Microsoft released the Kinect© in 2010, a revolutionary
consumer device which is able to capture depth data as well
as video and audio by incorporating all the necessary
hardware components into a very small device, as can be
seen in Fig. 1 above. The Kinect gathers depth data by
projecting a grid of infrared dots onto its surroundings, and
measuring the resulting position of the each dot with its
infrared camera. A display of these dots can be seen in Fig.

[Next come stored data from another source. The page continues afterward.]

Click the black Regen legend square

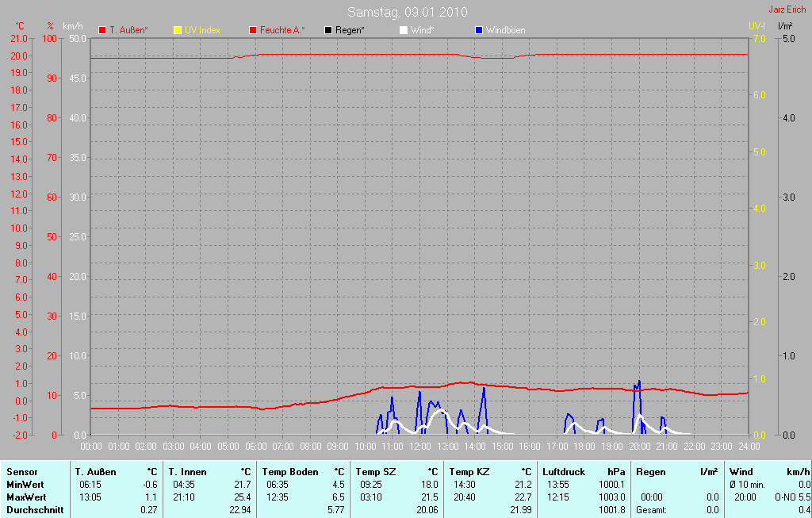point(328,30)
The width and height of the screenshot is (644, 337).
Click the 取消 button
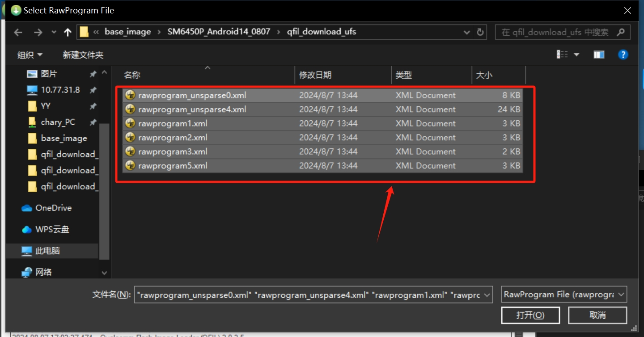tap(597, 315)
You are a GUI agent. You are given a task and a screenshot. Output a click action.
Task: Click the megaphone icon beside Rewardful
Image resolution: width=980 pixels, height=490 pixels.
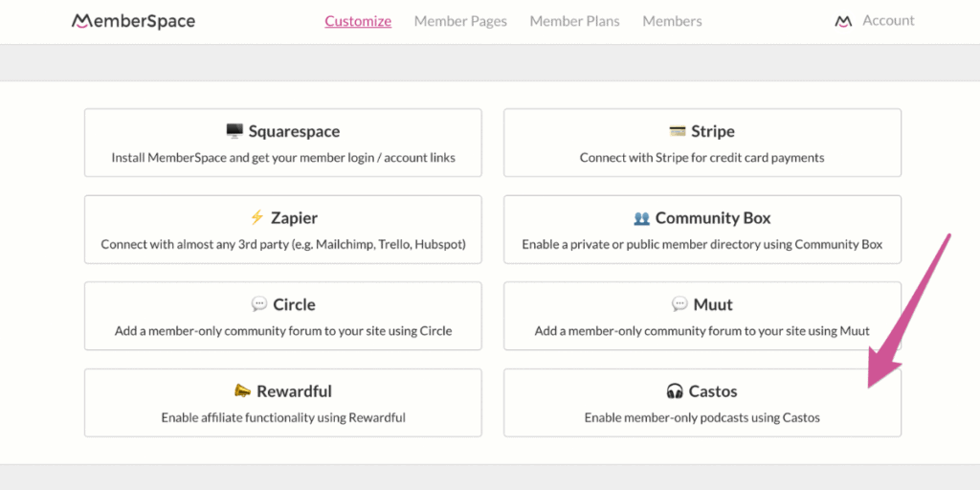click(x=242, y=391)
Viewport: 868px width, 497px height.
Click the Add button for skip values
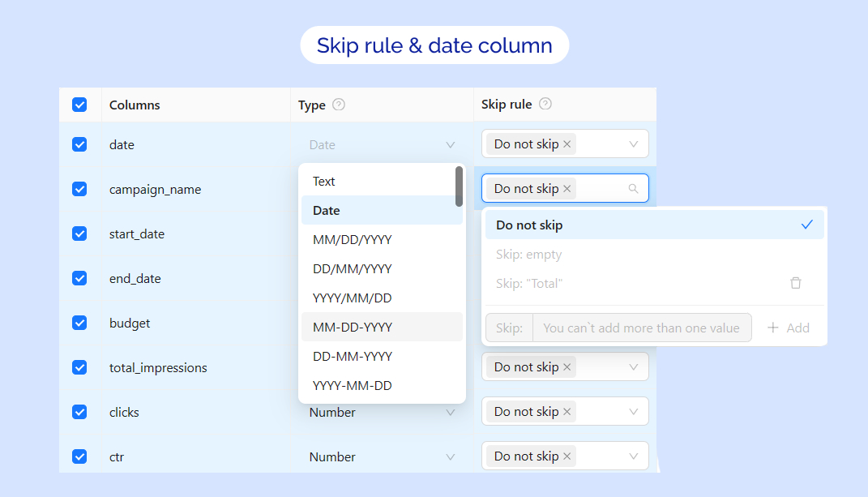789,328
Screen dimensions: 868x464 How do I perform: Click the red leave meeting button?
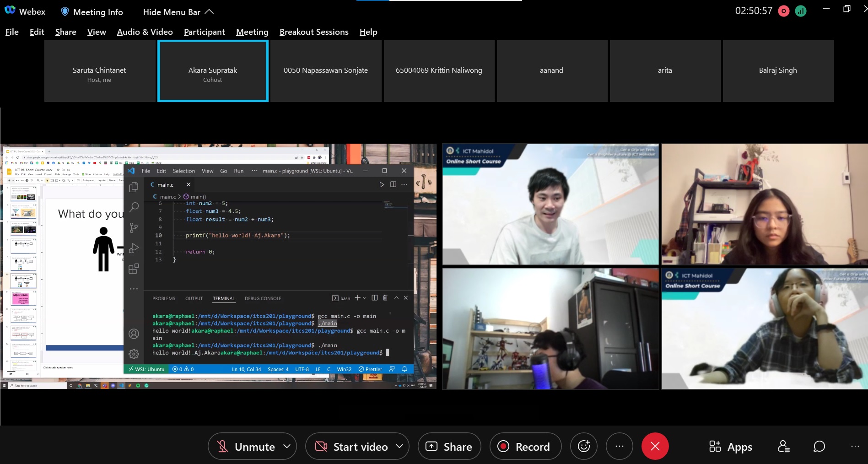[655, 446]
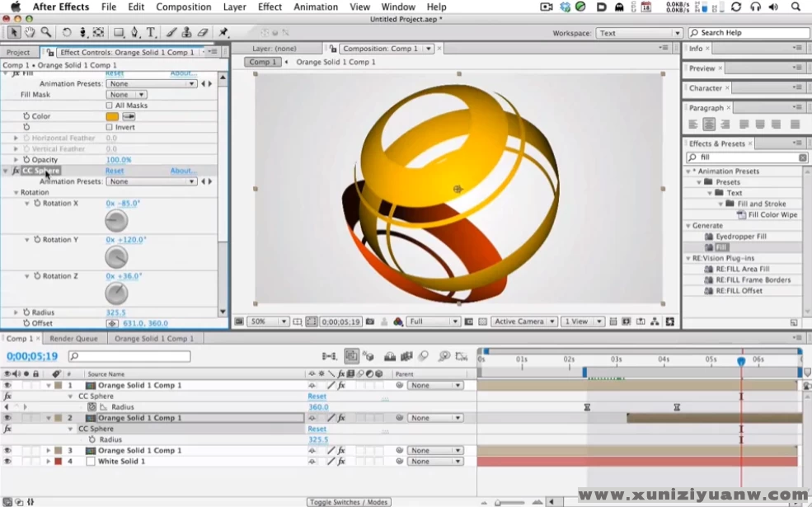Select the Rotation tool

[68, 33]
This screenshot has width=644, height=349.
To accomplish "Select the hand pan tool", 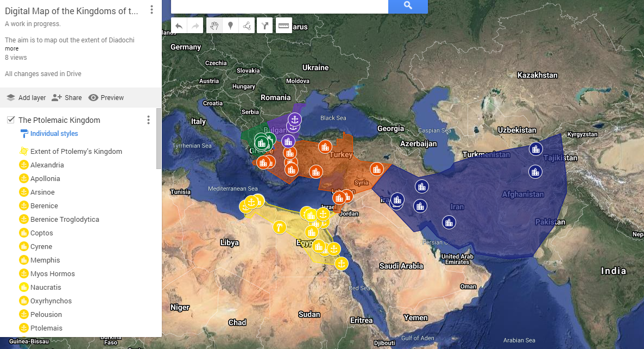I will 214,25.
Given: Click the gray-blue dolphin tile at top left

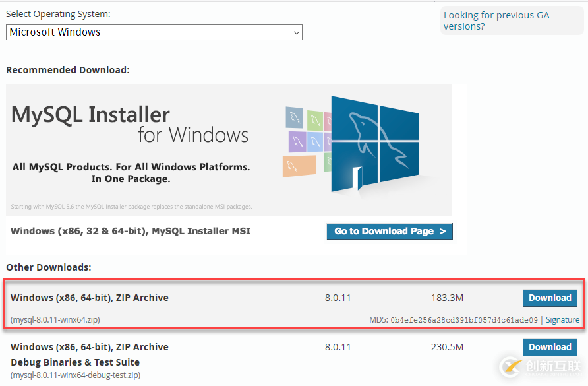Looking at the screenshot, I should click(294, 118).

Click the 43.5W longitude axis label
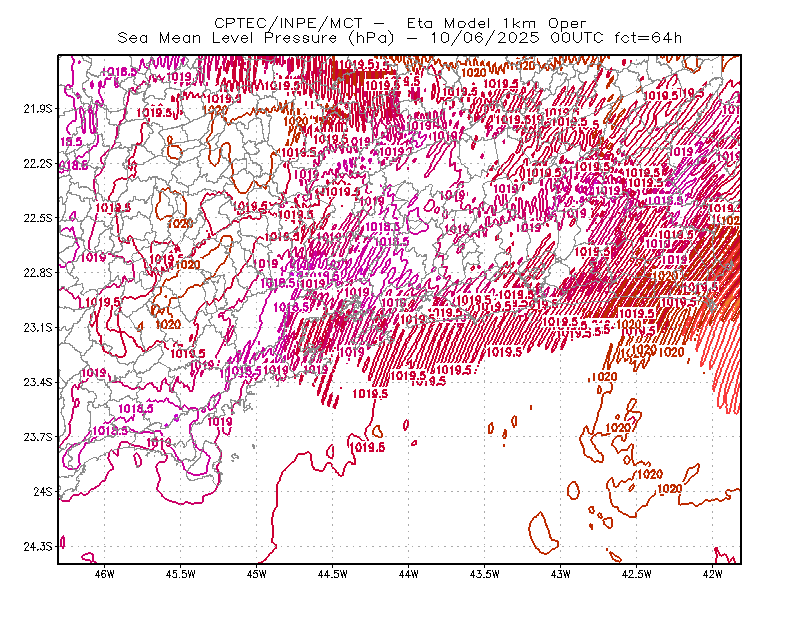pos(485,574)
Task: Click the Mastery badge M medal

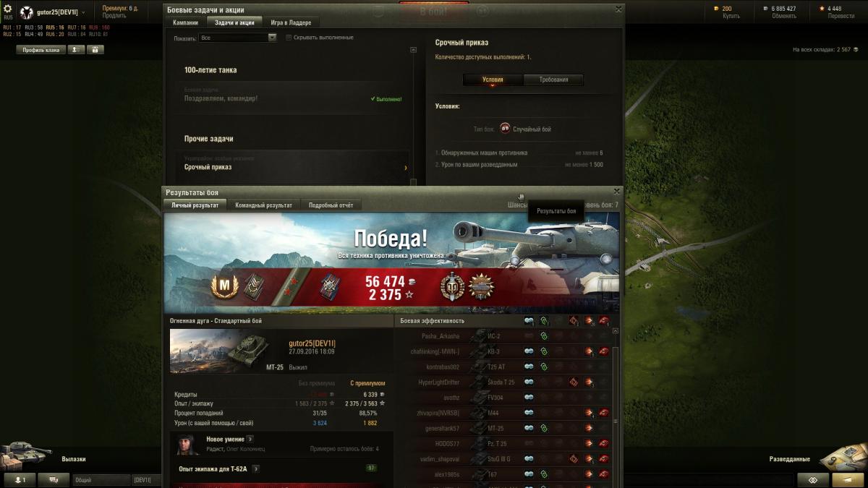Action: click(x=224, y=287)
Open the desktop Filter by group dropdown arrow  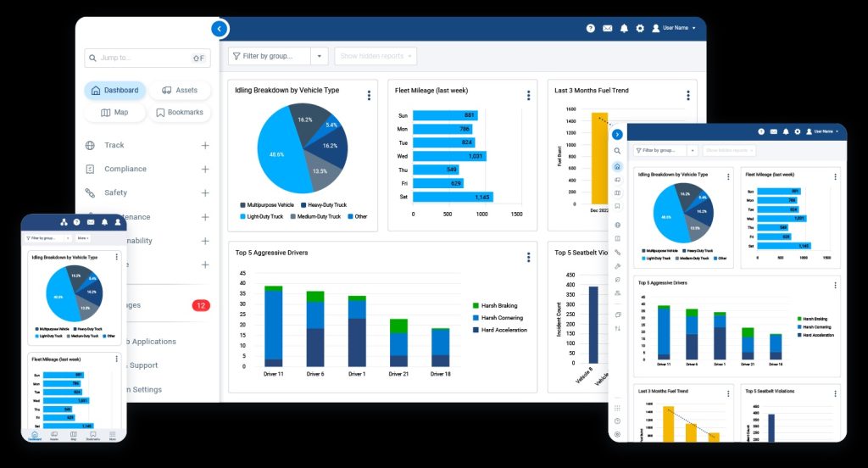(x=320, y=56)
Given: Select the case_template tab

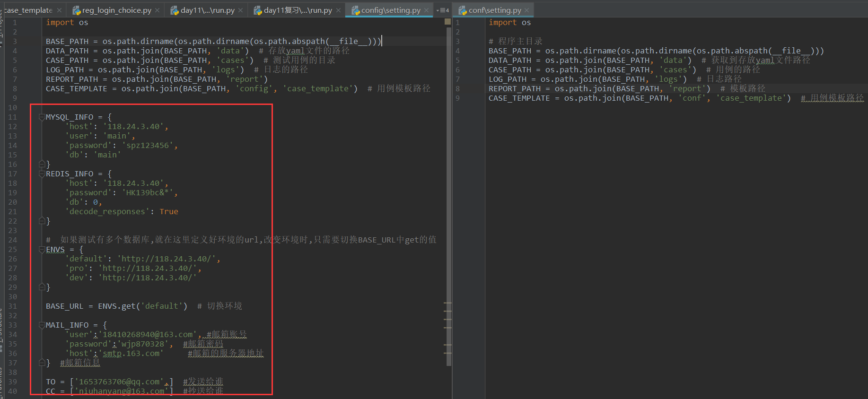Looking at the screenshot, I should (x=28, y=10).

2 below. For the first time, human motion can be gathered
and analyzed from three-dimensional data inexpensively and
without the need for subjects to wear special accessories on
the body. The Kinect platform promises to redefine what is
possible in the space of ergonomic tracking and monitoring
by allowing employees to be monitored at all times, without
the need for manual analysis.
Fig. 2. Picture taken by an infrared camera showing the many infrared
dots projected by the Kinect to produce a depth map.
III. PURPOSE AND SCOPE
Developing a system to prevent the occurrence of MSDs is
critically important for increasing employee satisfaction and
decreasing employer costs. An automated observation
system, if developed correctly, can provide a less labor
intensive, more robust method to accomplish these
objectives. While workers are lifting, they often are unaware
of the risk they are placing upon themselves through
improper technique. We hypothesize that injuries could be
prevented if workers were provided with information that
would allow them to recognize dangerous body positions and
actions. An automated observation system could be used to
achieve this high level objective by notifying the worker in
real time at the lift location, or by assisting educators as they
try to engrain proper technique and lift recognition skills
during training.
The Kinect is the primary technology used to measure
body position. The system utilizes one stationary Kinect
sensor positioned within the necessary visible range to view
the worker. Analysis of data from the Kinect sensor is
performed using the Kinect SDK provided by Microsoft.
This SDK does not include the ability to recognize objects or
gestures at this time. The scope of the initial development of
this system was limited to that of a real-time observation and
warning system, but the scope shifted and the system was
redesigned and developed to target training observation and
evaluation for a wide variety of factory environments.
IV. METHODOLOGY
We conducted several design iterations to continually
improve upon previous systems, each iteration following the
development process depicted in Fig. 3. The Microsoft SDK
forum and online technology review forums were used as
principal sources of information on programming the Kinect.
We evaluated multiple software development kits, such as
SoftKinetic and OpenNI, and the respective scripting
languages. We chose to develop using the Microsoft SDK
because it provided the best documentation and did not need
a calibration pose to activate skeletal tracking. With the
background research completed, we took a systemic
approach to design the system to be implemented.
In defining the scope of the project, we conducted
analyses on the users and the tasks of the project. For task
analysis, the two main goals were real-time analysis of lifts,
and real time alert system. Functional requirements to
support these goals were gathered from client interviews.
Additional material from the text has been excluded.